Gallium arsenide (GaAs) is a compound semiconductor, a mixture of gallium and arsenic. Gallium is a byproduct of the smelting of other metals, notably aluminum and zinc, and it is rarer than gold. Arsenic is not rare, but it is poisonous. Gallium arsenide has been developed for use in solar cells at about the same time that it has been developed for light-emitting diodes, lasers, and other electronic devices that use light.
GaAs solar cells offer several benefits:
- The GaAs bandgap is 1.43 eV—nearly ideal for single-junction solar cells.
- GaAs has an absorptivity so high it requires a cell only a few microns thick to absorb sunlight. (Crystalline silicon requires a layer 100 microns or more thick.)
- Unlike silicon cells, GaAs cells are relatively insensitive to heat. Cell temperatures can often be quite high, especially in concentrator applications.
- Alloys made from GaAs and aluminum, phosphorus, antimony, or indium have characteristics that are complementary to those of gallium arsenide, allowing great flexibility in cell design.
- GaAs is highly resistant to radiation damage. This, along with its high efficiency, makes GaAs desirable for space applications.
To be cost-effective, gallium arsenide high-efficiency cells are best suited for concentrator systems such as this one at the Photovoltaics for Utility Scale Applications (PVUSA) installation in northern California.
One of the greatest advantages of gallium arsenide and its alloys as PV cell materials is that it is amenable to a range of designs. A cell with a GaAs base can have several layers of slightly different compositions. This allows a cell designer to precisely control the generation and collection of electrons and holes. To accomplish the same thing, silicon cells have been limited to variations in the level of doping. This degree of control allows cell designers to push efficiencies closer and closer to theoretical levels. For example, one of the most common GaAs cell structures has a very thin window layer made of aluminum gallium arsenide. This thin layer allows electrons and holes to be created close to the electric field at the junction.

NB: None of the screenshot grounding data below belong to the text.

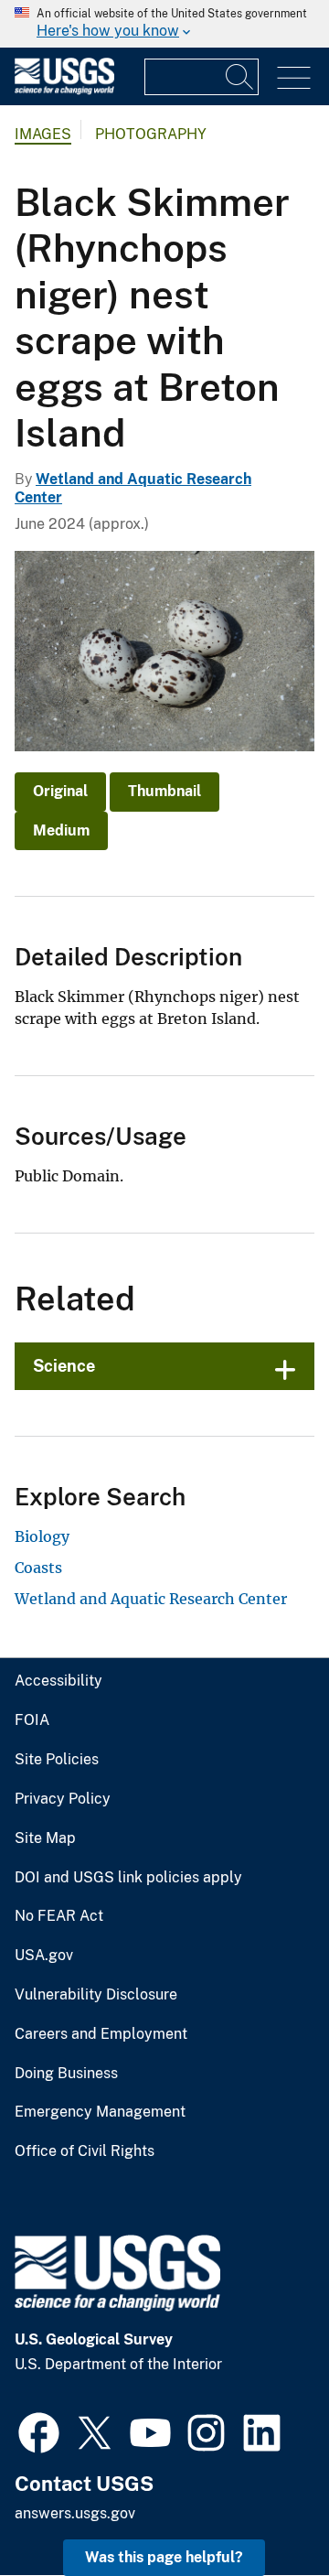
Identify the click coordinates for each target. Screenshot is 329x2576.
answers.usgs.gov (75, 2513)
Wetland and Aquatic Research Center (151, 1599)
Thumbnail (164, 791)
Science (64, 1365)
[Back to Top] (262, 2509)
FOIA (32, 1720)
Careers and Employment (101, 2034)
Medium (61, 830)
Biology (42, 1536)
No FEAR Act (59, 1916)
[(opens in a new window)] (39, 2430)
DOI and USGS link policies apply (128, 1878)
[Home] (64, 90)
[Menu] (293, 78)
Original (60, 791)
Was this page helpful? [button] (164, 2557)
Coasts (38, 1567)
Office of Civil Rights (84, 2151)
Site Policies (57, 1759)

The greatest barrier to the success of GaAs cells has been the high cost of a single-crystal GaAs substrate. For this reason, GaAs cells are used primarily in concentrator systems, in which a typical concentrator cell measures only about 0.25 cm2 in area but can produce ample power at high concentrations. In this configuration, the cost is low enough to make GaAs cells competitive, assuming that module efficiencies are between 25% and 30% and that the rest of the PV system is cost-effective.
Researchers are exploring several approaches to reduce the cost of GaAs devices. These include placing GaAs cells on cheaper substrates; growing GaAs cells on a removable, reusable GaAs substrate; and making GaAs thin films, similar to those made of copper indium diselenide and cadmium telluride.